## Your objective
Output, word for word, the span of lines that starts at the one containing "Screen dimensions: 1456x819" and ends at the last line of the records.
BEGIN Information supplied
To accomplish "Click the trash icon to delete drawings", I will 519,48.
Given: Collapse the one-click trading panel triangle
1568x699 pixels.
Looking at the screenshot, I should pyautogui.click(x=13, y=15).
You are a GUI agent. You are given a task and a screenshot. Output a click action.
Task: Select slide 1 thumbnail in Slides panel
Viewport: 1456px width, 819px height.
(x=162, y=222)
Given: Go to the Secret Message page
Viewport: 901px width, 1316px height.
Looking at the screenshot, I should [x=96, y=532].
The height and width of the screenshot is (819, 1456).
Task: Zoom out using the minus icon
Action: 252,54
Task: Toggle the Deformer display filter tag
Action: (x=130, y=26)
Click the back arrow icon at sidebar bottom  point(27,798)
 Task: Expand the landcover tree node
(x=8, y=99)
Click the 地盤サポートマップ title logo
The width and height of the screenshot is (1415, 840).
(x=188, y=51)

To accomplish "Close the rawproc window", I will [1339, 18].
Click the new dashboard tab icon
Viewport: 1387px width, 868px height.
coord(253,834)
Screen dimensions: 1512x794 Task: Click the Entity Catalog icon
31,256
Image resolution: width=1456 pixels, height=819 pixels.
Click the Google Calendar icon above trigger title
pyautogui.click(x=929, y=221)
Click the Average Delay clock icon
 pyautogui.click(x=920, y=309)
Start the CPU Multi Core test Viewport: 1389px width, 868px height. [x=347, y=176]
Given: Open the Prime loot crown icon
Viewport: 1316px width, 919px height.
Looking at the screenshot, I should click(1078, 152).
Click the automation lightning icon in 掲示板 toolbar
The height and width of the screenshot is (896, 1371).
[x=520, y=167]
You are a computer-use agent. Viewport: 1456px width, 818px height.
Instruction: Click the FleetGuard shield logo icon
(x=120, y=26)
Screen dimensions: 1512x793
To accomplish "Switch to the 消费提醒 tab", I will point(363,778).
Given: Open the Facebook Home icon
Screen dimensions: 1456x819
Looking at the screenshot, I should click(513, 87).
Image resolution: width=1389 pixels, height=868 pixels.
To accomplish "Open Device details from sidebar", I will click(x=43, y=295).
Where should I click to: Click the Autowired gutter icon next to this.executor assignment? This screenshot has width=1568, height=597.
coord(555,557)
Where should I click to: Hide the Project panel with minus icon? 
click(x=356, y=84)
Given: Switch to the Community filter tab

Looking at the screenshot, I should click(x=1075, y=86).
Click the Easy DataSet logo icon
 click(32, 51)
END Information supplied
## The answer
Screen dimensions: 1456x819
Looking at the screenshot, I should click(513, 87).
Image resolution: width=1389 pixels, height=868 pixels.
To accomplish "Open Device details from sidebar", I will click(x=43, y=295).
Where should I click to: Click the Autowired gutter icon next to this.executor assignment? This screenshot has width=1568, height=597.
coord(555,557)
Where should I click to: Hide the Project panel with minus icon? 
click(x=356, y=84)
Given: Switch to the Community filter tab

Looking at the screenshot, I should click(x=1075, y=86).
Click the Easy DataSet logo icon
 click(32, 51)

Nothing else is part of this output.